Nay, he needed no aid. After all, how hard could it possibly be? Jason seemed to do it without a second thought, dragging out that bloody lute of his and screeching out all sorts of foul things. Women seemed to fall at his feet because of it, something Colin couldn’t understand in the least. Surely he, with his more astute sense of the appropriate and sensible, could invent a better style of wooing.
“Very well,” he said gruffly, taking Aliénore by the hand again and starting toward the hall. “We’ll woo. Just realize that it won’t be any of that vacuous, empty-headed business those Artane lads engage in. This will be ... um ... manly wooing.”
“I’m merely flattered you think me worth the effort.” br />
He stopped suddenly, turned her to him, and put his hands on her shoulders. He looked down into her face, past the shorn hair and the dirt, into those fathomless green eyes, and marveled that she didn’t just demand wooing as her right. It certainly should have been. She deserved that, and more, and he would give it to her.
In his most manly fashion, of course.
“You are worth more effort than you know,” he said. “I could do nothing less for a woman who has shown your courage and wit. I might even concede that in those two qualities, you are my equal.” Then he looked at her to see how she would take that.
“Thank you, my lord.”
Well, she didn’t look overly impressed by that concession, but perhaps he could expect no more of her at present. She was obviously quite overwhelmed by his offer to see her properly courted.
So he grunted at her, just so she would know that he was still fully in charge of his normal, warriorly mien, then took her hand again and pulled her toward the hall. It was, he had to admit, a very nice hand. And he supposed he would at some distant point in the future accustom himself to the holding of that hand.
And holding that hand led him to other quite satisfying thoughts. So he’d managed to saddle himself a wife—after he’d wooed and wed her, of course—who would enjoy his land as much as he.

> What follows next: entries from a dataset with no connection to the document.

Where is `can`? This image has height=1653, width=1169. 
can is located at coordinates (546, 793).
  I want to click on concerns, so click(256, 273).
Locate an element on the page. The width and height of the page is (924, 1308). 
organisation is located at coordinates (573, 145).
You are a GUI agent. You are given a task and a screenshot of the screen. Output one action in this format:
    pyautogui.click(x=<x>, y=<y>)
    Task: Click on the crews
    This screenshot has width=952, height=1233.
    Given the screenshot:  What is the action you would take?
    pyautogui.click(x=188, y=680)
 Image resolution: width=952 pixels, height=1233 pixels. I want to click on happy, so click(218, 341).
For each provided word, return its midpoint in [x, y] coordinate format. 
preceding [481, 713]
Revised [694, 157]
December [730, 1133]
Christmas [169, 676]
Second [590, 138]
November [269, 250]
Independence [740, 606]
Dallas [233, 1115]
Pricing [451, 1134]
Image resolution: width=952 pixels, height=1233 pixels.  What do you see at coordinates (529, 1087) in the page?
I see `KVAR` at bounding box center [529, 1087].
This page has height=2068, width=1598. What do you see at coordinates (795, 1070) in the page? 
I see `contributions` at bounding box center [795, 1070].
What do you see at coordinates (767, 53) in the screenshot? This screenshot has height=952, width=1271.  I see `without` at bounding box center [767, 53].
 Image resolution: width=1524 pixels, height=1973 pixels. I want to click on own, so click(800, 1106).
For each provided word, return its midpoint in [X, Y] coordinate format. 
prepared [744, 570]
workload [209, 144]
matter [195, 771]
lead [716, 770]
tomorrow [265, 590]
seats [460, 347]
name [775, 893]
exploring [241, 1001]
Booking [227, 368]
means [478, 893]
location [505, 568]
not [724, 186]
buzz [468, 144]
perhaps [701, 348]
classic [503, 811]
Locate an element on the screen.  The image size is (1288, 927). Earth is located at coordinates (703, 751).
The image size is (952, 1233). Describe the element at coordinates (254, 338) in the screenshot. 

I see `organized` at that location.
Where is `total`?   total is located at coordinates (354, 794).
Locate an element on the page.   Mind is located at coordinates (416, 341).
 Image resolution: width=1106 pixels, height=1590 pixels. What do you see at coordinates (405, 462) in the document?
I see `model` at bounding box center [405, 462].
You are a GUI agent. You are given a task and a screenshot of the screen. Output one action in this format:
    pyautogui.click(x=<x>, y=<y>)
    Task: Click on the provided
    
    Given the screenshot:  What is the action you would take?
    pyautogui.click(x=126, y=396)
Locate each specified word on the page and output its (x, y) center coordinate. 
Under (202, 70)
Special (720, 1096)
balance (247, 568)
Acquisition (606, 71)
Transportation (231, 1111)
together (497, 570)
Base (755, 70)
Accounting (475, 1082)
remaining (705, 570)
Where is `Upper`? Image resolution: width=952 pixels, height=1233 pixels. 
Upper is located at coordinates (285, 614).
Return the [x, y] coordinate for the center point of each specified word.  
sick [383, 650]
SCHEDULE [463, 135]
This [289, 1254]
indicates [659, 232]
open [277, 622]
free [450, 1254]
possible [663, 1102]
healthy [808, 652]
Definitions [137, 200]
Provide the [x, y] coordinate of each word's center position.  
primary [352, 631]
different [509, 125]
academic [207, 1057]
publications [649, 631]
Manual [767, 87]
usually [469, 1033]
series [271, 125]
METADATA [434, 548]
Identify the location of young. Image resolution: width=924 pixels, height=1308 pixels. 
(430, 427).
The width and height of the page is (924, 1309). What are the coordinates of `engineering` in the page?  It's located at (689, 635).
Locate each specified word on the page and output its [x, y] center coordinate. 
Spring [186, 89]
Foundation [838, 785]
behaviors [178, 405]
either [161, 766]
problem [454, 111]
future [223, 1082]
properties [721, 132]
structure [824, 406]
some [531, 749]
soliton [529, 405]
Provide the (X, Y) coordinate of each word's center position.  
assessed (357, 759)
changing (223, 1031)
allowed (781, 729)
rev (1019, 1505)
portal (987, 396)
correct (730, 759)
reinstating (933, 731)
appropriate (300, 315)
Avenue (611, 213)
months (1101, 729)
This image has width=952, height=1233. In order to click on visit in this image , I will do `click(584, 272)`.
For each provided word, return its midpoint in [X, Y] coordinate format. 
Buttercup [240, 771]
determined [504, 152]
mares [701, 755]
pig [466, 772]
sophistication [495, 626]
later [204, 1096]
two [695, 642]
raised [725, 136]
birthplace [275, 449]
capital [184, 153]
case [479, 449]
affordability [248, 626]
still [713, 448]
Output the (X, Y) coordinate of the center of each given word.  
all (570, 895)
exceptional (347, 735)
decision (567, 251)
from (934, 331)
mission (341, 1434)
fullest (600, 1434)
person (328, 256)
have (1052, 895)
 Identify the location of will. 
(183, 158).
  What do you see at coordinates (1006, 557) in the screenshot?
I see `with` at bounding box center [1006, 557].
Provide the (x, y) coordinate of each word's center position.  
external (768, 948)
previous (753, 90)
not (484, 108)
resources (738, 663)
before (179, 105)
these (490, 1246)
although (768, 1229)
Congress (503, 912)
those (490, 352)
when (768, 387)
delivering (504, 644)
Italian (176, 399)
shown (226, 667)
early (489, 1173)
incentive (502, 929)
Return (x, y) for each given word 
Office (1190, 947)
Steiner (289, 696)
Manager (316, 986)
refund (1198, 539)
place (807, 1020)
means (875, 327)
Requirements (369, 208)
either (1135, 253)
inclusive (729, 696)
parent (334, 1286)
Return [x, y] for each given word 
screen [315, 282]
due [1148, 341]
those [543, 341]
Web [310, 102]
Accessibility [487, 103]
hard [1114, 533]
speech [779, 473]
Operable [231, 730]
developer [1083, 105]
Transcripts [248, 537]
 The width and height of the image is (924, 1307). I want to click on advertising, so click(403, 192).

He could already see himself lazing beneath a fruit tree with her at his side, sleeping in the summer sun.
After having successfully and with great pleasure sent his father off to live out his remaining years in his most rundown and uncomfortable keep of course.
Colin quickened his pace. The sooner Aliénore was wooed, the sooner she would be won, and the sooner they could be home.
Hopefully whilst there was still fruit on the trees for them to pick.
Chapter 33
Ali opened her eyes and had a brief moment of panic. She heard no snores and felt no hard floor beneath her back. Where was she? In her father’s pit, in the soft earth crawling with vermin?
She patted about her frantically and was vastly relieved to find sheets and blankets covering her and a soft, goosefeather mattress beneath her back. Memory flooded back to her and she closed her eyes with a relieved sigh.